Premium design goods brand selling stationery, art, and home decor

Minted is a premium omnichannel design brand, selling stationery, art, and home decor designed by independent artists and designers. The company sources art and design from a community of more than 20,000 independent artists from around the world. Minted offers artists two business models for selling their goods - one in which Minted handles manufacturing and fulfillment and a second where the artists handle manufacturing and fulfillment. Minted is headquartered in San Francisco, California and is led by Co-Founder and CEO, Melissa Kim.

==History==
Minted was founded in April 2007 by Mariam Naficy to sell high-end lines of stationery and adopted a crowdsourcing model when it realized that designs by independent artists were outselling those of established brands.
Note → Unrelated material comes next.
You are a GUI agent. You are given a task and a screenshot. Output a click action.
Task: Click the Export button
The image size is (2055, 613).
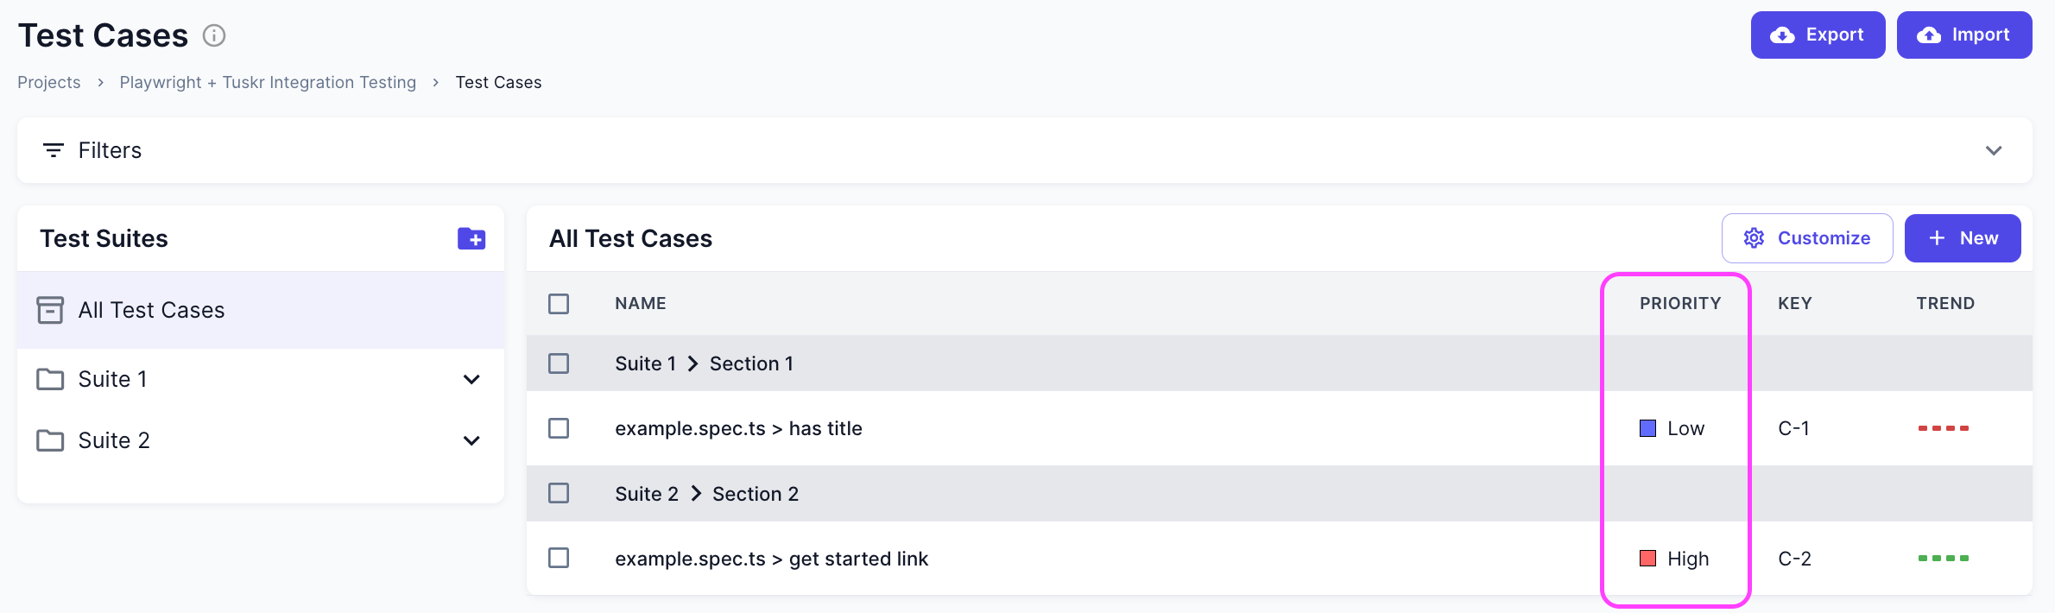[1818, 35]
Minted has raised more than $300 million from investors, including T. Rowe Price, Permira, Norwest Venture Partners, Technology Crossover Ventures, Benchmark Capital, Ridge Ventures. Angel investors include former Yahoo CEO Marissa Mayer, Yelp CEO Jeremy Stoppelman, and Eventbrite founders Kevin and Julia Hartz.

In 2012, Minted expanded outside of its core stationery market by launching wall art.
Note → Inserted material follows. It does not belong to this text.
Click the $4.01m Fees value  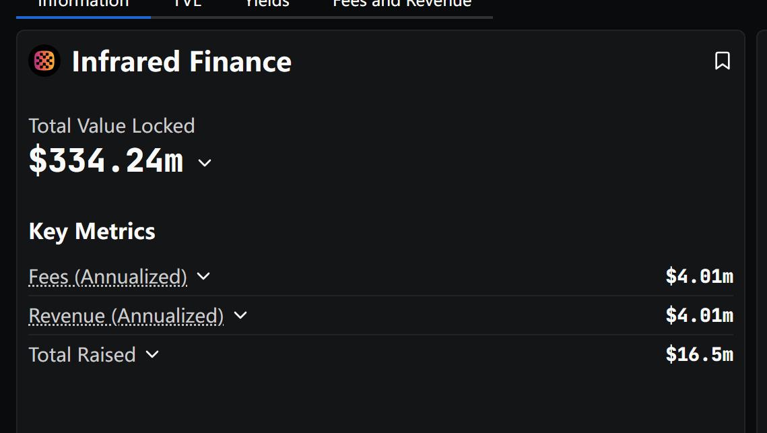(x=699, y=277)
In 2017, Minted launched wholesale, with national retail partners including Target, West Elm, and Pottery Barn Kids.

In 2021, Minted introduced a third-party marketplace model, where artists manufacture and fulfill their own products, including ceramics, original art, textiles, and specialty stationery.
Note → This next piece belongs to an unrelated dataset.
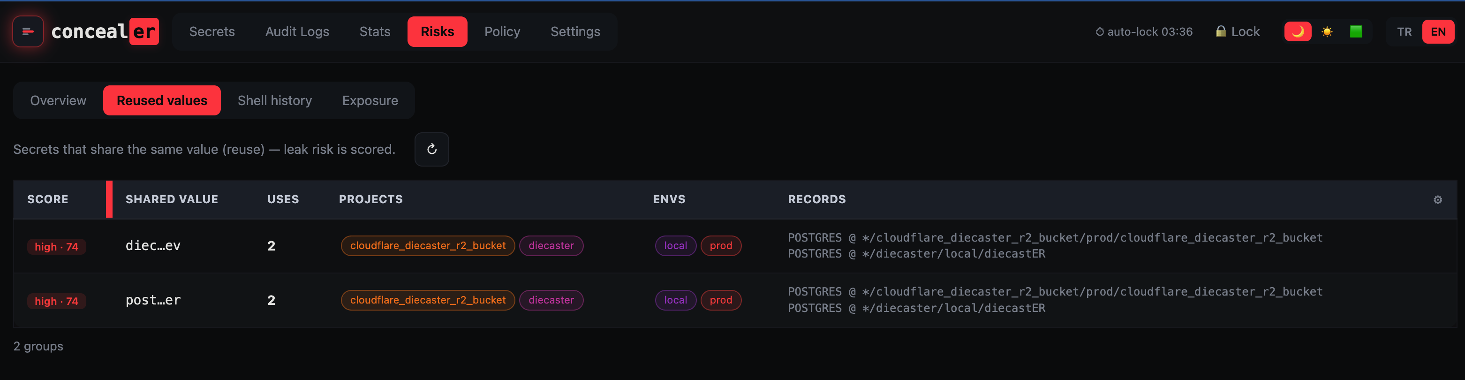Select the green square theme
The height and width of the screenshot is (380, 1465).
(1356, 32)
In 2025, Minted expanded its wholesale business, launching nationwide at Whole Foods Market, launching gift packaging nationwide at Target, and launching at H-E-B.

==Crowdsourcing==
Minted holds regular design challenges that are open to artists and designers. Thousands of independent artists participate in the challenges. More than 2,000 designs are submitted by artists to Minted every week.

Visitors to the website vote on the design submissions to help choose the winning designs that will be sold on the website. Minted's predictive voting algorithms use consumer votes to predict which of the thousands of submissions from the contest will be future bestsellers.

Winning artists are paid a cash prize and earn an ongoing commission on sales of their designs.

==Awards==
In October 2014, Minted was named #5 on LinkedIn's 10 Bay Area startups that are most in demand by local techies.